Variable Default Description
JARVIS_ADAPTER_LORA_R 16 LoRA rank
JARVIS_ADAPTER_LORA_ALPHA 32 LoRA alpha (scaling)
JARVIS_ADAPTER_LORA_DROPOUT --- Dropout rate
JARVIS_ADAPTER_LEARNING_RATE --- Learning rate
JARVIS_ADAPTER_EPOCHS --- Number of training epochs
JARVIS_ADAPTER_BATCH_SIZE --- Training batch size
JARVIS_ADAPTER_MAX_SEQ_LEN --- Max sequence length
JARVIS_ADAPTER_TRAIN_DTYPE --- Training dtype
JARVIS_ADAPTER_TRAIN_LOAD_IN_4BIT --- 4-bit quantized training

Adapter Storage

Adapters are stored locally and optionally synced to S3/MinIO:

  • Local cache: LLM_PROXY_ADAPTER_DIR (default: /tmp/jarvis-adapters)
  • S3 storage: s3://{bucket}/{prefix}/{dataset_hash}/adapter.zip
  • LRU cache: In-memory adapter path cache (max 10 entries, configurable) with optional disk eviction

Resolution order: local cache -> local zip extraction -> S3 download.
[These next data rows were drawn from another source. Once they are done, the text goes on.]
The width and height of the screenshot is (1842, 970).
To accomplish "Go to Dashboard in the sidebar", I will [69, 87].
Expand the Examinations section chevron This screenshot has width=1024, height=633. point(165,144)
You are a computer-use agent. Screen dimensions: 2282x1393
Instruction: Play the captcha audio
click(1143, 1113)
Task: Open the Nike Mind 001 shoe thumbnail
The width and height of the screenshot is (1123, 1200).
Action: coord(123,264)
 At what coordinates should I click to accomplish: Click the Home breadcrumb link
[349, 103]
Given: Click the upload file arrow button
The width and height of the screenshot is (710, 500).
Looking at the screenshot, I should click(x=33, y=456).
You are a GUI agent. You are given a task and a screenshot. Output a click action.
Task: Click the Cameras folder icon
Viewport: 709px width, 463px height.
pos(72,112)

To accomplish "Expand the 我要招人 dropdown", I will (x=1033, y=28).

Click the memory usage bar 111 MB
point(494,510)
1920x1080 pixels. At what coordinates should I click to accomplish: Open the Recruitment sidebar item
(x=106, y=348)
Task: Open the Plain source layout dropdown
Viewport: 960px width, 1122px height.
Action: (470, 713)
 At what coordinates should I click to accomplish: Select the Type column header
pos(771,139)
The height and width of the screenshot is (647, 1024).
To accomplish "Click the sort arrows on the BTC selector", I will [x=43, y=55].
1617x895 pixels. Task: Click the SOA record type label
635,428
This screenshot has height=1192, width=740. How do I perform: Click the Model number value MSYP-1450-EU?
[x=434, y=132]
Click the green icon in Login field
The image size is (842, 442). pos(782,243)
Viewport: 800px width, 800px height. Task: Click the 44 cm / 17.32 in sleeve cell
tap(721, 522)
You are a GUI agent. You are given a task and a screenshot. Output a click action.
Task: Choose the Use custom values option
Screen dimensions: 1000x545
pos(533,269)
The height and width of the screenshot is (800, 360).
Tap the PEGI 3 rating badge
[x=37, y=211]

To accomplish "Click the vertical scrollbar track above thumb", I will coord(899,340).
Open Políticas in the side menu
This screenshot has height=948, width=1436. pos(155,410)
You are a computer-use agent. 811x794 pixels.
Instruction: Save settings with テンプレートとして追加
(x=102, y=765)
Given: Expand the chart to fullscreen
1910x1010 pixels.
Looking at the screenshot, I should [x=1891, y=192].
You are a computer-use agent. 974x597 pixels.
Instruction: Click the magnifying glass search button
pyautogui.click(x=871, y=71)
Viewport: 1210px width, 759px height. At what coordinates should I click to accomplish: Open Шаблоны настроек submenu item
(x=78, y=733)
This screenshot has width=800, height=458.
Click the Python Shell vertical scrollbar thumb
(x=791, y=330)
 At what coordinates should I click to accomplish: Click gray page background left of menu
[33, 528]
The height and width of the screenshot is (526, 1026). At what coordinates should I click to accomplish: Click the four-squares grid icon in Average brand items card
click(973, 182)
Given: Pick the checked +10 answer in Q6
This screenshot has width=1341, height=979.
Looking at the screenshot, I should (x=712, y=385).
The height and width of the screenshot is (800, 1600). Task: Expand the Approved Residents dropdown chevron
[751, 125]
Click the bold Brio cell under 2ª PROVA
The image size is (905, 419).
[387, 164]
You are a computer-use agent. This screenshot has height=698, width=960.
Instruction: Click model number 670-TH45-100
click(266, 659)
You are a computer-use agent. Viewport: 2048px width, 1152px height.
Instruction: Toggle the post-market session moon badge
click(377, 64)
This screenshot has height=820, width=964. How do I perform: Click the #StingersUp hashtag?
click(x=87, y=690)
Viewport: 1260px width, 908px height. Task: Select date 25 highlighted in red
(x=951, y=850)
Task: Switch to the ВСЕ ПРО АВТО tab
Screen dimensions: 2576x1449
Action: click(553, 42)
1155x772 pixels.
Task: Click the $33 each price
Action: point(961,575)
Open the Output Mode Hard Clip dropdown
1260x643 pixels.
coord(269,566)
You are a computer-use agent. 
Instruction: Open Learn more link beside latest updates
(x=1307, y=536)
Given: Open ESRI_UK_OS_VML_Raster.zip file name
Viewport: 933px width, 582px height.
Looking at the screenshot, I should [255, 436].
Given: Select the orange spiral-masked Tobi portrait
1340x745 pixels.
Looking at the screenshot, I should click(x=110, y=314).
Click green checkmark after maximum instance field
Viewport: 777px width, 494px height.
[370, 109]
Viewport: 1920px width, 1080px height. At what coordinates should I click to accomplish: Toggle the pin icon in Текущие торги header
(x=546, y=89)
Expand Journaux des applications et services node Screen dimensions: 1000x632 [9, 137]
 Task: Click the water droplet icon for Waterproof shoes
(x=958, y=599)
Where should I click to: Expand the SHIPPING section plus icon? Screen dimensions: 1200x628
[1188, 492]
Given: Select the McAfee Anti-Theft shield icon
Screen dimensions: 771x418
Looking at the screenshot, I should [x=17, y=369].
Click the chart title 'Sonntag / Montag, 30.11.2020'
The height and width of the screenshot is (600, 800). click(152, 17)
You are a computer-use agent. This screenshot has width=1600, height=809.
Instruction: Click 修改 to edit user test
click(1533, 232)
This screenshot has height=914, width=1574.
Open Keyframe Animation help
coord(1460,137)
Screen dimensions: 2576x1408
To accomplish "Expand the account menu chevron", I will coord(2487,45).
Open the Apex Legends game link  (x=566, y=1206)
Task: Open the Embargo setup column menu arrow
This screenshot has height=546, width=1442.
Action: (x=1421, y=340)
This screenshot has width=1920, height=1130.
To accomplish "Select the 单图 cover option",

Adapter Loading at Inference

Adapters are loaded per-request via the adapter_settings field in chat requests:

{
  "messages": [...],
  "adapter_settings": {
    "hash": "abc123",
    "scale": 1.0,
    "enabled": true
  }
}

How each backend handles this:

Backend Mechanism Reload Required
GGUF Destroys model, recreates with lora_path Yes (full reload)
MLX load_adapters() / remove_lora_layers() No (in-place swap)
vLLM LoRARequest per request No (concurrent)
Transformers PeftModel.from_pretrained() Partial (merge/unmerge)

Pipeline System

The pipeline system orchestrates multi-step model builds: generate training data -> train adapter -> validate -> merge -> convert to GGUF/MLX.

Method Path Description
POST /v1/pipeline/build Start pipeline build
GET /v1/pipeline/status Current pipeline status
POST /v1/pipeline/cancel Cancel running pipeline
GET /v1/pipeline/logs SSE stream of build logs
GET /v1/pipeline/artifacts List models/adapters/GGUF/MLX on disk

Pipeline endpoints require superuser JWT authentication.

Embeddings

A separate EmbeddingManager provides text embeddings via sentence-transformers:

POST /v1/embeddings
Variable Default Description
JARVIS_EMBEDDING_MODEL all-MiniLM-L6-v2 Embedding model name

Runs on CPU independently of the LLM backends (384 dimensions by default).

Full API Reference

Public API (Port 7704)

Method Path Auth Description
POST /v1/chat/completions App auth OpenAI-compatible chat completions
GET /v1/models None List loaded models
GET /v1/engine None Inference engine info
POST /v1/embeddings App auth Text embeddings
GET /v1/training/status/{job_id} None Training job status
GET /v1/adapters/date-keys None Date key vocabulary
POST /v1/pipeline/build Superuser JWT Start pipeline build
GET /v1/pipeline/status Superuser JWT Pipeline status
POST /v1/pipeline/cancel Superuser JWT Cancel pipeline
GET /v1/pipeline/logs Superuser JWT SSE pipeline logs
GET /v1/pipeline/artifacts Superuser JWT List on-disk artifacts
GET /settings/ Combined auth List all settings
PUT /settings/{key} Combined auth Update setting
POST /internal/queue/enqueue App auth Submit async job
GET /health None Health check

Internal API (Port 7705)

Method Path Auth Description
POST /internal/model/chat Internal token Run chat inference
POST /internal/model/chat/stream Internal token Streaming chat (SSE)
GET /internal/model/models Internal token List loaded models
POST /internal/model/unload Internal token Unload all models
POST /internal/model/reload Internal token Reload models
GET /health None Model service health

Dependencies

  • PostgreSQL --- training jobs table, settings table
  • Redis --- async job queue
  • MinIO/S3 (optional) --- adapter artifact storage

Dependents

  • jarvis-command-center --- primary consumer for intent classification and response generation
  • jarvis-tts --- LLM-generated wake word responses

Impact if Down

No LLM-based command parsing or response generation. Voice commands requiring intent classification will fail. Commands with pre_route() fast-path matching may still work.